Keywords: metabolic syndrome, prevalence, university student, risk factors, lifestyle
Metabolic syndrome (MetS) prevalence has been rising steadily over the past few decades all over the world. This condition, which is now considered a major problem in both public health and clinical practice, is approaching epidemic levels. 1 Metabolic syndrome has been linked to an increased risk of diabetes as well as both atherosclerotic and non-atherosclerotic cardiovascular disease (CVDs). The hallmarks of MetS involve central obesity, hyperglycemia, hypertention, and abnormal lipid profiles. 2 The leading factor in patient death and morbidity, particularly in diabetes patients, is CVDs. 3 As reviewed previously several organizations have attempted to create MetS diagnostic criteria. The World Health Organization (WHO) made the first attempt in 1998, defining MetS as a syndrome categorized by insulin resistance and the presence of insulin resistance was an essential component of the syndrome, with a minimum 2 from following criteria: raised triglycerides, low high density lipoprotein (HDL-C) levels, raised blood pressure, obesity, and microalbuminuria.
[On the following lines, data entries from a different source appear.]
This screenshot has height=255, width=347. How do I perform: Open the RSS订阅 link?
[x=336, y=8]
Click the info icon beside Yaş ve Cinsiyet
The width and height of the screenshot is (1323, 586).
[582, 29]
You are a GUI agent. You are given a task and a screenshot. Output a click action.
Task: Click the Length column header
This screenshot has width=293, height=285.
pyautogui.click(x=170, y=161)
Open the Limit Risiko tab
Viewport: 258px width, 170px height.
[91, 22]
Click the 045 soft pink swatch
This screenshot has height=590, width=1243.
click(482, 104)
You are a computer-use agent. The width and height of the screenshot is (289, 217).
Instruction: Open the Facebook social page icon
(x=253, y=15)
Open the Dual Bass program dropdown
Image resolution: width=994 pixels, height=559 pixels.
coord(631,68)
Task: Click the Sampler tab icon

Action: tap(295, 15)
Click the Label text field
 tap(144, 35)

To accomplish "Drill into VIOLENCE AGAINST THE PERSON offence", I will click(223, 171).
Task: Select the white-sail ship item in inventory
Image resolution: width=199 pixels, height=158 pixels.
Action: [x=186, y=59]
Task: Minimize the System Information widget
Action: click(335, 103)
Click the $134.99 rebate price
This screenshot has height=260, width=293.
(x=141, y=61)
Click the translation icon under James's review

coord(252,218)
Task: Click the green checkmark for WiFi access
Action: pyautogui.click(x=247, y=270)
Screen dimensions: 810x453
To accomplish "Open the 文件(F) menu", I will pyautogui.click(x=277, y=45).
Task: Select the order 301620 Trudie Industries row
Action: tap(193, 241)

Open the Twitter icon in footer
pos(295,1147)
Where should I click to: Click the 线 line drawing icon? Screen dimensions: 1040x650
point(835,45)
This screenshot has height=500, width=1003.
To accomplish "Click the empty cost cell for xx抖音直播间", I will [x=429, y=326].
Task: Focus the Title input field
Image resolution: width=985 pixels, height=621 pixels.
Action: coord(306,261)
In 2001 The National Cholesterol Education Program (NCEP) published a new group of criteria that included fasting blood glucose (FBG), blood pressure, dyslipidemia, and waist circumference (WC). While in 2005 the International Diabetes Federation (IDF) added central obesity as a requirement for MetS diagnosis, focusing on waist circumference as a simple screening tool. 4 The IDF and the American Heart Association/National Heart, Lung, and Blood Institute (AHA/NHLBI) carried out a research in 2009 to determine whether or not 3 of the 5 criteria for MetS were present, and it was relied upon in the present research. 5
The global prevalence of MetS in young adults ranged from 5% to 7%, whereas the results of the National Health and Nutrition Examination Survey (NHANES) showed that the prevalence of MetS rose dramatically among people aged 20-39 years old in the United States (from 16.2% to 21.3%), and among Asian race individuals (from 19.9% to 26.2%). 6,7 The presence of one component of MetS increases the chance of acquiring MetS in the future and likely represents a significant lifetime burden of CVD risk. This increases the risk of having CVD later in life.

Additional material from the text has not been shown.